Le docteur Hélou a été condamné à deux ans d’emprisonnement avec sursis, une amende de 150.000 francs et une interdiction de droits civiques, civils et de la famille pendant cinq ans. Il avait fait l’objet, en 1990, d’une interdiction temporaire d’exercice de la médecine pour trois ans, sanction prononcée par le Conseil de l’Ordre des médecins.

Par ailleurs, la Scientologie contrôle quelques activités de fabrication et de vente de " produits nutritionnels vitaminés ", notamment à travers le laboratoire " Philippe de Garrigues et Family - Créateurs d’enthousiasmes ".

L’attention de la Commission a été attirée sur une saisie en 1993 de nombreuses substances médicamenteuses prohibées, introduites en France depuis l’Andorre par un homme d’affaires appartenant aux milieux scientologues. Ce dernier avait auparavant procédé à la liquidation d’une société spécialisée dans l’importation de poudre d’algues, et détenait des intérêts dans une autre société diffusant des produits parapharmaceutiques, diététiques et d’hygiène.

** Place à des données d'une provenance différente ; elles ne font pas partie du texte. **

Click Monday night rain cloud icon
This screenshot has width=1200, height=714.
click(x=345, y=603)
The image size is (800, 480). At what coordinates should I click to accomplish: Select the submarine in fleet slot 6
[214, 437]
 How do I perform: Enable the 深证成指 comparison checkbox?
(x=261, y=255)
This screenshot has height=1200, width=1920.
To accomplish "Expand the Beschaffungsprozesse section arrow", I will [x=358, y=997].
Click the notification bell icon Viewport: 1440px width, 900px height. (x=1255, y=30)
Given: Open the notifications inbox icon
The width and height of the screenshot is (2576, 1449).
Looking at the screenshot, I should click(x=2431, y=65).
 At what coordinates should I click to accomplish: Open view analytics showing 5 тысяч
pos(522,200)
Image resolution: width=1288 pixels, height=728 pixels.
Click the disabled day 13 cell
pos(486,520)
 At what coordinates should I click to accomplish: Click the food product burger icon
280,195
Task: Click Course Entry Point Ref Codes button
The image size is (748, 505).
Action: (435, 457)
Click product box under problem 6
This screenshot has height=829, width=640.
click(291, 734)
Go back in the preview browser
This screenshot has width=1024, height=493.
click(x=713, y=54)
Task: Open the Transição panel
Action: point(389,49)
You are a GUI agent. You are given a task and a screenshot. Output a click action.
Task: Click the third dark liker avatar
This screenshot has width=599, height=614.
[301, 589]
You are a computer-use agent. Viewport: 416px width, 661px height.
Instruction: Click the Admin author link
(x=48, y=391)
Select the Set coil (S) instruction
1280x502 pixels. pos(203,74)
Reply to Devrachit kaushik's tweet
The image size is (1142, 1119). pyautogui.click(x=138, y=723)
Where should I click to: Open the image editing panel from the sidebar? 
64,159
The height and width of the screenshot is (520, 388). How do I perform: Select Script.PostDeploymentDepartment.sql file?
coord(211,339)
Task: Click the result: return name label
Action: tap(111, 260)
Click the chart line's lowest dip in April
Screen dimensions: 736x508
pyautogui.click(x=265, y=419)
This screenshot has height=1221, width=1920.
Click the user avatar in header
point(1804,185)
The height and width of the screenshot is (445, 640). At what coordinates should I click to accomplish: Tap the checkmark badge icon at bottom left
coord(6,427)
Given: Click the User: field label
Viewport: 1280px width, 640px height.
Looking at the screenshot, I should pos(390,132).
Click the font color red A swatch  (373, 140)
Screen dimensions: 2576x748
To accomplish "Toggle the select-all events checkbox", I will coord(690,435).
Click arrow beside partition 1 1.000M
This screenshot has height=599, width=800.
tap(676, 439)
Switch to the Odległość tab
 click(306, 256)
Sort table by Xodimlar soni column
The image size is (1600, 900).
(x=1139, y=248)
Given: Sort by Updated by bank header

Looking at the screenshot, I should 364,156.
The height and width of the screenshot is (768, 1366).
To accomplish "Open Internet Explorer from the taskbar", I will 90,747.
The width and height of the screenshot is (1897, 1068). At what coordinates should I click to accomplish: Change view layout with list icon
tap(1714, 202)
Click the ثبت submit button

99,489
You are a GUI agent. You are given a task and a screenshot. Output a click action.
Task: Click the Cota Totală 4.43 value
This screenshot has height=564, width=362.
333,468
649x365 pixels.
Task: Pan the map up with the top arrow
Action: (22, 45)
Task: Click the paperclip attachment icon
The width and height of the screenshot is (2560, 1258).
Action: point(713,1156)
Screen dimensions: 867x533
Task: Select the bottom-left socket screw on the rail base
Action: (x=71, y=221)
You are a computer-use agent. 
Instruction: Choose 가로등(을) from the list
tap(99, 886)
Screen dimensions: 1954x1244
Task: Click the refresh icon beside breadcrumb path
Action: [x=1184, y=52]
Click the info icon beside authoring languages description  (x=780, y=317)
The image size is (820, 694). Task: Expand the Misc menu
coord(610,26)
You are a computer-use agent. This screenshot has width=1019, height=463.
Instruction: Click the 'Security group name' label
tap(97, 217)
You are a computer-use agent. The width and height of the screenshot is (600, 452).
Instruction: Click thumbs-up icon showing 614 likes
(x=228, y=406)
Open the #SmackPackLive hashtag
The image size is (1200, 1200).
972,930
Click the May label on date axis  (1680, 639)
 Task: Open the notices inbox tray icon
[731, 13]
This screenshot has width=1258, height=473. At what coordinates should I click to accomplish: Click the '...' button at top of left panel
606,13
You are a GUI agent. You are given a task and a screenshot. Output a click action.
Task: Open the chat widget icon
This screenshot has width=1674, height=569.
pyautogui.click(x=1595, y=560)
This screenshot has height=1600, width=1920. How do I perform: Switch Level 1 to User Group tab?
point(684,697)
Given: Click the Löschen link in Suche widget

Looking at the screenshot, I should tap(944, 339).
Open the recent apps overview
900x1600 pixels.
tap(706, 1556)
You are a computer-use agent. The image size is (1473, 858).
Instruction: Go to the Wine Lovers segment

Au demeurant, les produits paramédicaux jouent un rôle très important dans les cures de purification proposées par la Scientologie. Outre les cours de dianétique, ces dernières comprennent en effet l’administration de doses importantes de vitamines, entrecoupées de séances intensives de sauna. Le caractère néfaste de ces pratiques a été établi par l’arrêt de la Cour d’appel de Lyon. M. Jean-Jacques Mazier, dirigeant de l’Eglise de Scientologie de cette ville, a en effet admis que Patrice Vic avait pris des vitamines dont, selon l’expertise réalisée au cours de l’instruction et dont les conclusions sont reprises par la Cour dans ses attendus, " la consommation à doses excessives, conjuguée avec les autres techniques utilisées en Scientologie, était de nature à favoriser l’apparition de troubles mentaux confusionnels ".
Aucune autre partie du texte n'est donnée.